互联网时代背景下诞生的新千年消费者,伴随他们成长的不是篮球、橄榄球、赛车等传统竞技运动,而是大量线上竞技游戏。最终导致:曾经的主力观众,如今为生活疲于奔波,对体育项目的热情日渐消退;新成长的一代对传统体育缺乏兴趣。

2008年,北京奥运会收视率是奥运转播史上的巅峰。尼尔森数据显示,2008年北京奥运开幕式收视率高达40.54%,收视份额为83.7%,被誉为“人类电视史上观众人数最多的全球直播事件”。

4年后的伦敦奥运会,这一数据暴跌28个百分点;2016年里约奥运会,收视率在伦敦奥运基础上,再度暴跌20个百分点。即使刨除互联网传播分流走的观众群体,奥运会关注度逐年下降,已是不争的事实。

另一个传统体育项目受冷的佐证,是关于“电竞入奥”的讨论一直未能达成统一意见。

支持者认为,电竞入奥,有利于让新千年背景下成长的一代重新关注奥运;反对者则坚持,电竞与传统竞技体育,绝不能同日而语。

拼搏、奋斗、荣誉、自豪,这些曾经令观众热血沸腾的字眼,如今获得共鸣与认同的空间越来越逼仄,传统体育项目不得不在观众群体兴趣、关注点发生变化的情况下,寻找新的关注途径。

现成的模仿对象是足球。自现代足球运动诞生以来,它的受关注度从未因观众的迭代、时代的发展而降低。除了足球运动本身所具有的魅力外,博彩机构在其身后所起到的推波助澜的作用,不可忽视——当今足坛多个顶级足球联赛中,均有博彩机构的名称赫然印在球队球衣身上。英超在2016年,更是创下了20支球队中,有一半胸衣广告卖给了博彩公司的记录。

2014年,《米兰体育报》称,根据“体育安全国际中心”调查报告所得出的结论,每年涉及足球赌博的资金数量,高达数千亿欧元。

有博彩就有赌博。博彩业给足球带来持久生命力与关注度的同时,也令足球成为赌博丑闻爆发的集中区域。
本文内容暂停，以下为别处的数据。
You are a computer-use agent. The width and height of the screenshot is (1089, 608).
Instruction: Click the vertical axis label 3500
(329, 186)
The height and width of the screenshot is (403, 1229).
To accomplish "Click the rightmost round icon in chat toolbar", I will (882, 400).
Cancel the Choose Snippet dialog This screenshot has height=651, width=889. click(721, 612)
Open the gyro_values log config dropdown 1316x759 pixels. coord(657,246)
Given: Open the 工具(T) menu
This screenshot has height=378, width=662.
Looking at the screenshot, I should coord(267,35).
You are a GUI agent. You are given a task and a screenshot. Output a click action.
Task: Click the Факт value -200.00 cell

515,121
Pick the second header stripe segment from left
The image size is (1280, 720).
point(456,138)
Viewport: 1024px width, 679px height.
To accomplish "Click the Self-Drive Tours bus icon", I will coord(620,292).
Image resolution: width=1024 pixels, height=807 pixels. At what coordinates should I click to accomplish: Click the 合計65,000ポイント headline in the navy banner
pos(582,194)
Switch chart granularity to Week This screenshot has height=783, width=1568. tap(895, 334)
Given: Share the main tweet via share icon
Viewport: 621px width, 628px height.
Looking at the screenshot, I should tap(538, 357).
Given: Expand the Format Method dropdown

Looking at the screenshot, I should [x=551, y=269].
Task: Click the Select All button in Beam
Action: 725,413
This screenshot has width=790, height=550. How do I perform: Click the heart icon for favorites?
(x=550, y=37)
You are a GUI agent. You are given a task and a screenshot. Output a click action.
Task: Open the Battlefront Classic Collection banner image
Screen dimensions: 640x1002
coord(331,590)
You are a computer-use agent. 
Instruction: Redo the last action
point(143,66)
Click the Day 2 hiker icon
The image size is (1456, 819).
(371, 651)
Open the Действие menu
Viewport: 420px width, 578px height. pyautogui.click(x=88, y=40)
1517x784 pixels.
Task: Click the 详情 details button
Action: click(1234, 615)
从中超的反赌风暴到意甲的“电话门”;从德甲裁判霍伊蔡尔参与赌球操纵比赛结果,引出德甲史上最大赌球案件到印尼一场比赛6分钟内打进5个乌龙球,博彩机构的入驻,让每一场比赛结果都充满了诡谲的味道。

在流量即利润的时代,在传统体育无法短期内营造新眼球效应而导致观众大量流失的时代,体育项目引入博彩业,似乎是最切实有效的应对之法。

成立于1956年的河北三鹿集团,一度是国家科学技术进步奖的获得者。为了进一步抢占市场份额,三鹿集团在奶粉中掺加三聚氰胺,导致全国爆发婴儿肾结石。2009年,三鹿集团以公司破产、法人入狱惨淡收场。

博彩,会是传统体育的三聚氰胺吗?时间会告诉我们答案。